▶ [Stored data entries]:
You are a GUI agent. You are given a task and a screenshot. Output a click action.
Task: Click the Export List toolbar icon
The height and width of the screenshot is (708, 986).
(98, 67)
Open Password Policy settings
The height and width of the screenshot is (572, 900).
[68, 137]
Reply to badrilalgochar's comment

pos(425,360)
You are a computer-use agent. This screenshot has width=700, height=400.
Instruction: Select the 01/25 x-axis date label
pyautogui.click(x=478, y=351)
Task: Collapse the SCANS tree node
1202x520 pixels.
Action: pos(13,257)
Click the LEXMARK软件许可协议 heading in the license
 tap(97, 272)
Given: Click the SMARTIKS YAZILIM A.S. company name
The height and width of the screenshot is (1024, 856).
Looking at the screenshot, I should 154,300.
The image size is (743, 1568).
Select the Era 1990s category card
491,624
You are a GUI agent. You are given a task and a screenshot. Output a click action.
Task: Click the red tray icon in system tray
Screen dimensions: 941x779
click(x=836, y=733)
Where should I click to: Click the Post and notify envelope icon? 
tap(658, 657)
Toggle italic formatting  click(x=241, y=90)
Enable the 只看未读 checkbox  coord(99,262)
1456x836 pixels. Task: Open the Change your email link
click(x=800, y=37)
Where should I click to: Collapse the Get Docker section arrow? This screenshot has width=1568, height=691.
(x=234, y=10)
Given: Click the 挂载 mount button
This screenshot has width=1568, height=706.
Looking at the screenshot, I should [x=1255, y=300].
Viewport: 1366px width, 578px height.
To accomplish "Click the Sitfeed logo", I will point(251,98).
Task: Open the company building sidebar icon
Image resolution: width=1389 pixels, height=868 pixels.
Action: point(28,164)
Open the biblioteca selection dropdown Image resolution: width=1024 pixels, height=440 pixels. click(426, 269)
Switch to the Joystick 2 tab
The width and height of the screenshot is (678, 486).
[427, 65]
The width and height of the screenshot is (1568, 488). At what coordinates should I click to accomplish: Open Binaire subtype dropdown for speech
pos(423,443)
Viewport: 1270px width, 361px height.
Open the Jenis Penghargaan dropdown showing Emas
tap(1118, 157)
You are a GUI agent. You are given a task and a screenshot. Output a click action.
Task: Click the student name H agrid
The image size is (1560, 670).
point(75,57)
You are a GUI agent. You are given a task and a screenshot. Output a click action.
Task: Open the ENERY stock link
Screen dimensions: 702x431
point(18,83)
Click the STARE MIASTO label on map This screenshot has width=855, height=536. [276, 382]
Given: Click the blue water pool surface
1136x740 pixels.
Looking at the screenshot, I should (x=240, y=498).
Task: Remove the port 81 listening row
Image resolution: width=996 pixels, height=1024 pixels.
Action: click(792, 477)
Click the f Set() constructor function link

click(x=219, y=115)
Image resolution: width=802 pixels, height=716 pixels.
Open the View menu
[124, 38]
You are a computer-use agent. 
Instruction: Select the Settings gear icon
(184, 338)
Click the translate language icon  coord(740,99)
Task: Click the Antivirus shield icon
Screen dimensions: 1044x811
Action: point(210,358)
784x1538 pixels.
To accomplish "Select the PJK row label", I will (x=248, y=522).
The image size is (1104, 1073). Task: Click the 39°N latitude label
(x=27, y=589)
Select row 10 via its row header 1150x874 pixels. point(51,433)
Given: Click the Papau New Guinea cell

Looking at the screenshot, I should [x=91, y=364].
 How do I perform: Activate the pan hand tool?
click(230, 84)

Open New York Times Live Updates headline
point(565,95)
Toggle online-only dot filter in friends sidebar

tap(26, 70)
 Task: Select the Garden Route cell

▶ [What you should do]:
Would you be able to transcribe every line of the data exactly?

▶ [Answer to the exercise]:
You are a GUI agent. You are given a task and a screenshot. Output a click action.
Task: Click the Export List toolbar icon
The height and width of the screenshot is (708, 986).
(98, 67)
Open Password Policy settings
The height and width of the screenshot is (572, 900).
[68, 137]
Reply to badrilalgochar's comment

pos(425,360)
You are a computer-use agent. This screenshot has width=700, height=400.
Instruction: Select the 01/25 x-axis date label
pyautogui.click(x=478, y=351)
Task: Collapse the SCANS tree node
1202x520 pixels.
Action: pos(13,257)
Click the LEXMARK软件许可协议 heading in the license
 tap(97, 272)
Given: Click the SMARTIKS YAZILIM A.S. company name
The height and width of the screenshot is (1024, 856).
Looking at the screenshot, I should 154,300.
The image size is (743, 1568).
Select the Era 1990s category card
491,624
You are a GUI agent. You are given a task and a screenshot. Output a click action.
Task: Click the red tray icon in system tray
Screen dimensions: 941x779
click(x=836, y=733)
Where should I click to: Click the Post and notify envelope icon? 
tap(658, 657)
Toggle italic formatting  click(x=241, y=90)
Enable the 只看未读 checkbox  coord(99,262)
1456x836 pixels. Task: Open the Change your email link
click(x=800, y=37)
Where should I click to: Collapse the Get Docker section arrow? This screenshot has width=1568, height=691.
(x=234, y=10)
Given: Click the 挂载 mount button
This screenshot has width=1568, height=706.
Looking at the screenshot, I should [x=1255, y=300].
Viewport: 1366px width, 578px height.
To accomplish "Click the Sitfeed logo", I will point(251,98).
Task: Open the company building sidebar icon
Image resolution: width=1389 pixels, height=868 pixels.
Action: point(28,164)
Open the biblioteca selection dropdown Image resolution: width=1024 pixels, height=440 pixels. click(426, 269)
Switch to the Joystick 2 tab
The width and height of the screenshot is (678, 486).
[427, 65]
The width and height of the screenshot is (1568, 488). At what coordinates should I click to accomplish: Open Binaire subtype dropdown for speech
pos(423,443)
Viewport: 1270px width, 361px height.
Open the Jenis Penghargaan dropdown showing Emas
tap(1118, 157)
You are a GUI agent. You are given a task and a screenshot. Output a click action.
Task: Click the student name H agrid
The image size is (1560, 670).
point(75,57)
You are a GUI agent. You are given a task and a screenshot. Output a click action.
Task: Open the ENERY stock link
Screen dimensions: 702x431
point(18,83)
Click the STARE MIASTO label on map This screenshot has width=855, height=536. [276, 382]
Given: Click the blue water pool surface
1136x740 pixels.
Looking at the screenshot, I should (x=240, y=498).
Task: Remove the port 81 listening row
Image resolution: width=996 pixels, height=1024 pixels.
Action: click(792, 477)
Click the f Set() constructor function link

click(x=219, y=115)
Image resolution: width=802 pixels, height=716 pixels.
Open the View menu
[124, 38]
You are a computer-use agent. 
Instruction: Select the Settings gear icon
(184, 338)
Click the translate language icon  coord(740,99)
Task: Click the Antivirus shield icon
Screen dimensions: 1044x811
Action: point(210,358)
784x1538 pixels.
To accomplish "Select the PJK row label", I will (x=248, y=522).
The image size is (1104, 1073). Task: Click the 39°N latitude label
(x=27, y=589)
Select row 10 via its row header 1150x874 pixels. point(51,433)
Given: Click the Papau New Guinea cell

Looking at the screenshot, I should [x=91, y=364].
 How do I perform: Activate the pan hand tool?
click(230, 84)

Open New York Times Live Updates headline
point(565,95)
Toggle online-only dot filter in friends sidebar

tap(26, 70)
 Task: Select the Garden Route cell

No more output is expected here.